That friction is the cost of enterprise meaning.
The alternative is local speed and global confusion. Every team moves quickly until a metric dispute reaches leadership, a model trains on an unstable feature, a regulatory request takes weeks, or a data quality incident reveals that nobody knows which definition was official.
I would rather pay the definition cost once and attach it to artifacts than keep paying the trust tax forever.
The Review Checklist#
Use this checklist when adding or approving a glossary term.
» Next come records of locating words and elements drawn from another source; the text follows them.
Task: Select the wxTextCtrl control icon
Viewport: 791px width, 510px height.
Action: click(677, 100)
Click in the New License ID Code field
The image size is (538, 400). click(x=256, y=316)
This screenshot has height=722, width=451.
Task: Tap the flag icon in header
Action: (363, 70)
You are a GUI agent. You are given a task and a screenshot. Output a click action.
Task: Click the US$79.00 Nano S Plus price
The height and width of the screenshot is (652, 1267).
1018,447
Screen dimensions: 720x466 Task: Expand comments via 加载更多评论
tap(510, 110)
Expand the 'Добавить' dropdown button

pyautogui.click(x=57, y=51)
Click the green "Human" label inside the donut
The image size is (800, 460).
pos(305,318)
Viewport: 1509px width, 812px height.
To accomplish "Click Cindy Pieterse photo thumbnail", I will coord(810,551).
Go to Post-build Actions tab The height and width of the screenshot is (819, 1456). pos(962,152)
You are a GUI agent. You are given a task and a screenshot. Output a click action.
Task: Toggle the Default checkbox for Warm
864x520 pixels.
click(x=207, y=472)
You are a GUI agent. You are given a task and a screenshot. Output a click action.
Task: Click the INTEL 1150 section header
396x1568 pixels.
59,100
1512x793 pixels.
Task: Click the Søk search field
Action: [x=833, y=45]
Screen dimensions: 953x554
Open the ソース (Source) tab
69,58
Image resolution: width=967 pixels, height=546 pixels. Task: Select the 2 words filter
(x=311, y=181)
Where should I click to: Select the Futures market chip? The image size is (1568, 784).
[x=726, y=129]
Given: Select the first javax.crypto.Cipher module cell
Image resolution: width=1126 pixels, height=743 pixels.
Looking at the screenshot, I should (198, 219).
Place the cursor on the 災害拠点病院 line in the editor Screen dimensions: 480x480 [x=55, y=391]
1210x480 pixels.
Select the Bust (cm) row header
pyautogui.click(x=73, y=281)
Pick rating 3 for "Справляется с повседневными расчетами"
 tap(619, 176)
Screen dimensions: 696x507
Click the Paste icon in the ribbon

| Check | Pass condition |
|---|---|
| Meaning | Definition is specific enough to distinguish from adjacent terms |
| Owner | Accountable owner and steward are named |
| Source | Authoritative source is scoped and linked |
| Assets | Physical datasets, reports, models, or APIs are connected |
| Rules | Quality rules and thresholds exist for governed use |
| Controls | Classification, access, masking, and retention are documented |
| Lineage | Upstream source and downstream consumers are known |
| Change | Breaking-change approval and notification path exists |
| Evidence | Approval record, tests, and catalog metadata are available |
| Status | Term lifecycle state is clear |
That is the difference between a glossary and a governance asset.
A glossary is not successful because it has many entries. It is successful when the next dashboard, data product, AI feature, access request, and incident review all use the same language without reopening the same argument.